INDUSTRY Secretary Patricia Hewitt will today warn the North's call centre workers to improve their skills or risk losing their jobs to India and the Philippines.

A long-awaited report on the so-called offshoring of jobs will warn that British staff lack vital "soft skills" in areas including communication and customer service.

She will report that call centres have a bright future in the UK and will employ one million people in three years' time.

The North-East is the call centre capital of the UK, with one in every 23 workers - a total of 47,466 people - employed answering phones, in management or support jobs.

But last year, Lloyds TSB rocked the region when it announced it was cutting 980 jobs by moving its Tyneside call centre work to India.

National Rail Enquiries also said jobs were to go at its centre on Tyneside, and Norwich Union, which employs 4,000 people in the North, has plans to export jobs to Asia.

A further 50 staff at the Darlington branch of Axa Insurance are to lose their jobs after the company switched work to Bangalore, in India.

In March, mobile phone group Orange became the latest company to send work to India, though it said there was no threat to its sites at Darlington, Peterlee, in County Durham, and North Tyneside.

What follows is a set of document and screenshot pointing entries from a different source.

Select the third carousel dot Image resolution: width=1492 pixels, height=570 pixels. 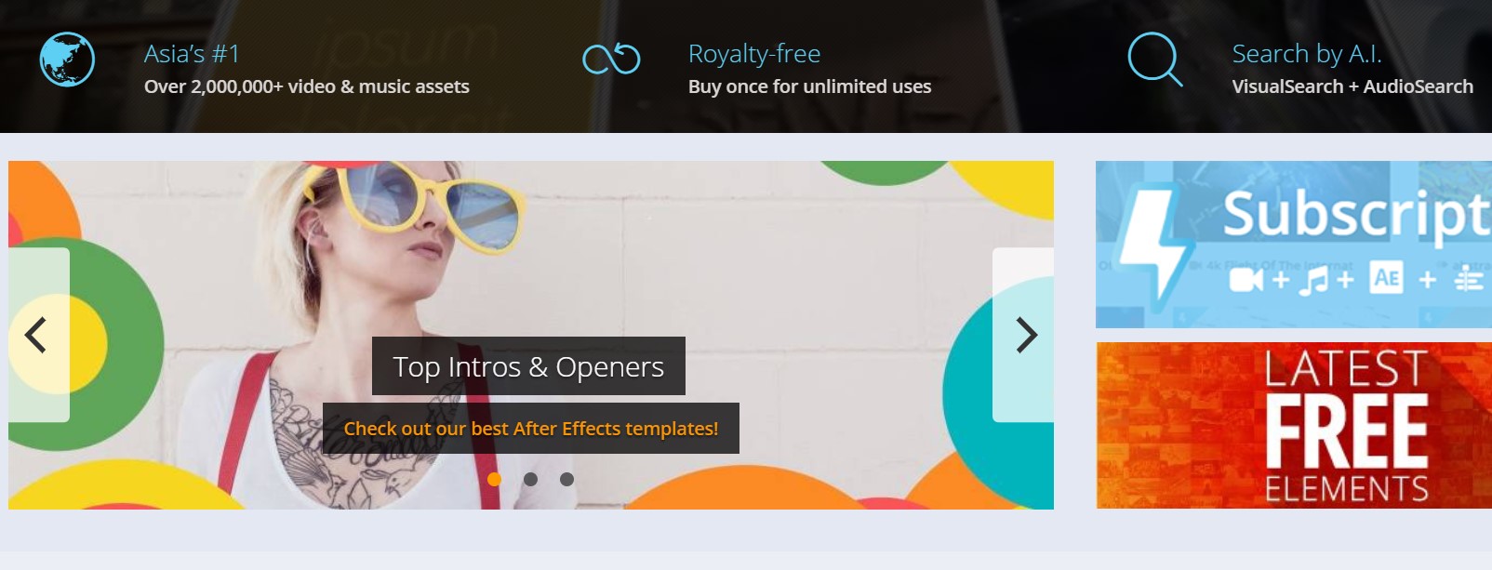click(566, 479)
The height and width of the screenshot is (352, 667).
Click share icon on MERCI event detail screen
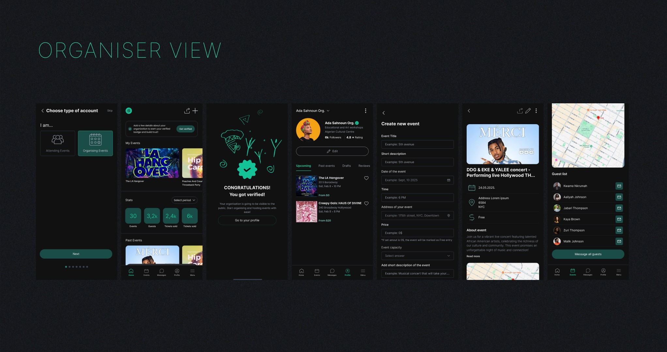click(x=520, y=111)
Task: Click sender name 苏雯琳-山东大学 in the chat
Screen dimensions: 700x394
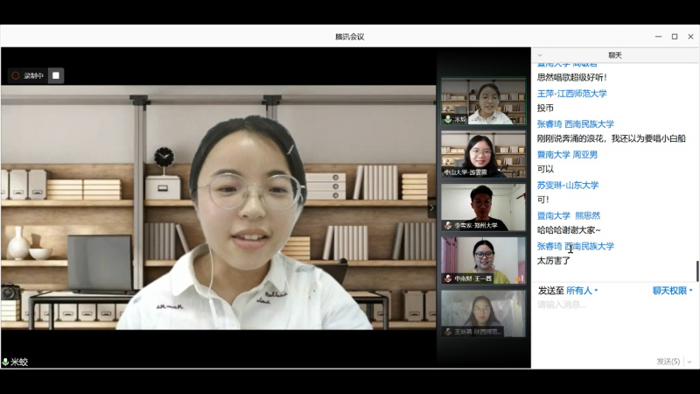Action: (x=568, y=185)
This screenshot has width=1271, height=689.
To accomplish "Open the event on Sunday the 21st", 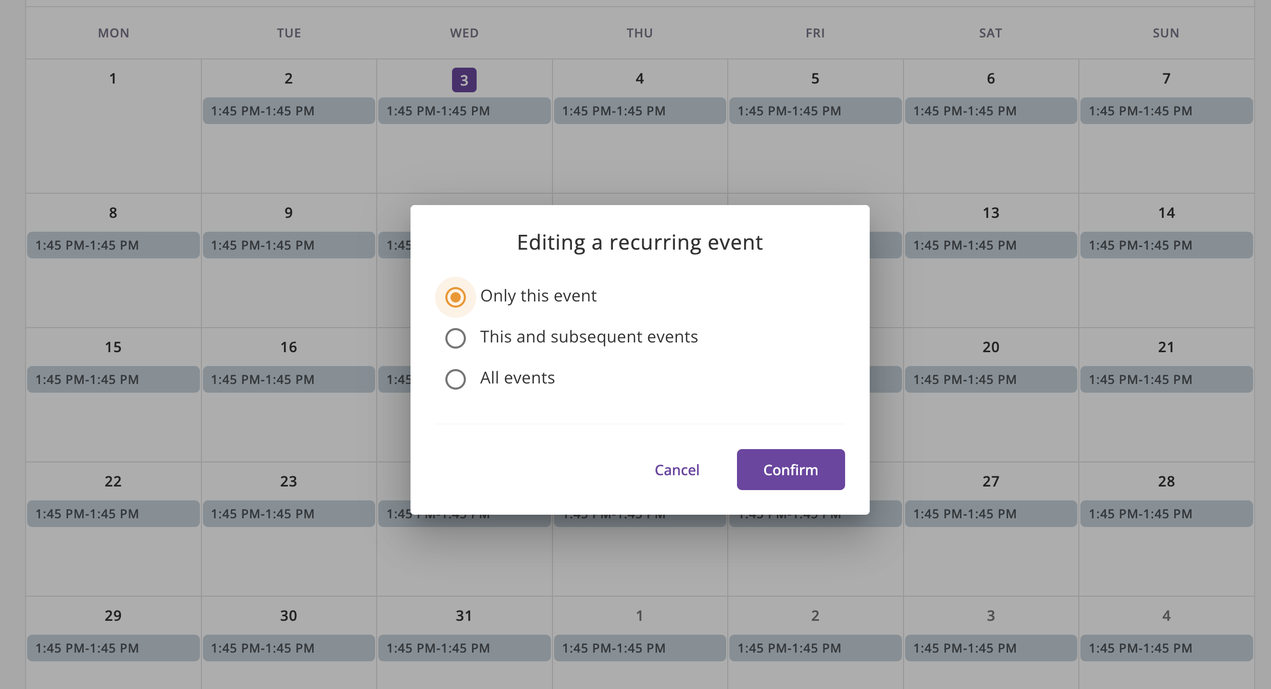I will pos(1166,379).
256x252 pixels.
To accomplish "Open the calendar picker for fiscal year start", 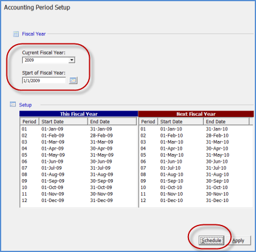I will pos(73,80).
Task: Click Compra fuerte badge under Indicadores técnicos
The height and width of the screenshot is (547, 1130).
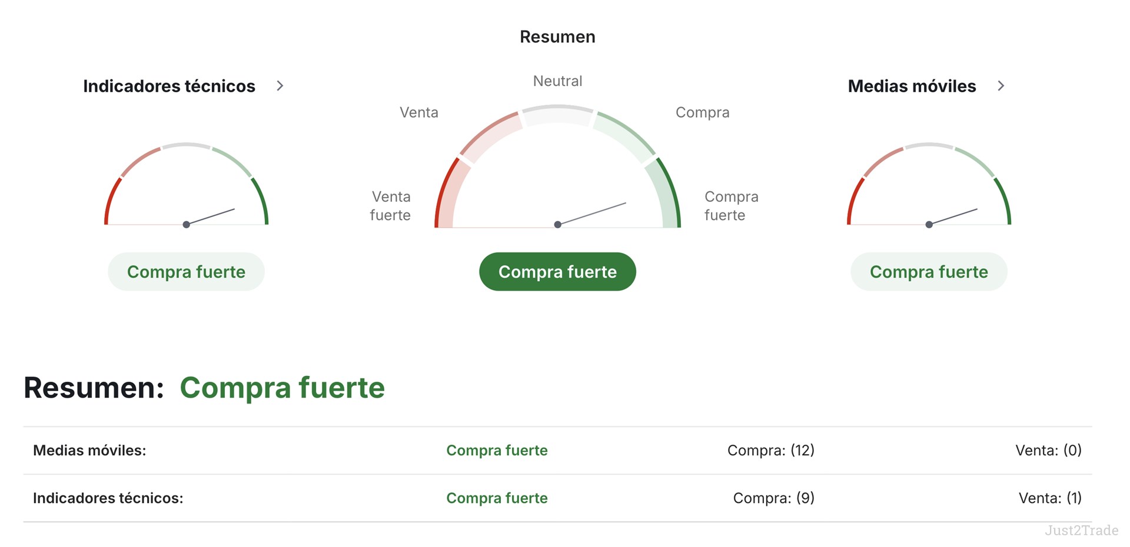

The average starting salary in a North-East call centre is £14,000, compared to only £1,500 in India, where skills are often higher.

Ms Hewitt announced the independent study last December, amid an outcry from trade unions who claimed more and more jobs were being lost overseas.

The report concludes: "UK call centres should not compete with offshore contact centres on the basis of low costs, but they can by improving quality, demonstrating a viable alternative."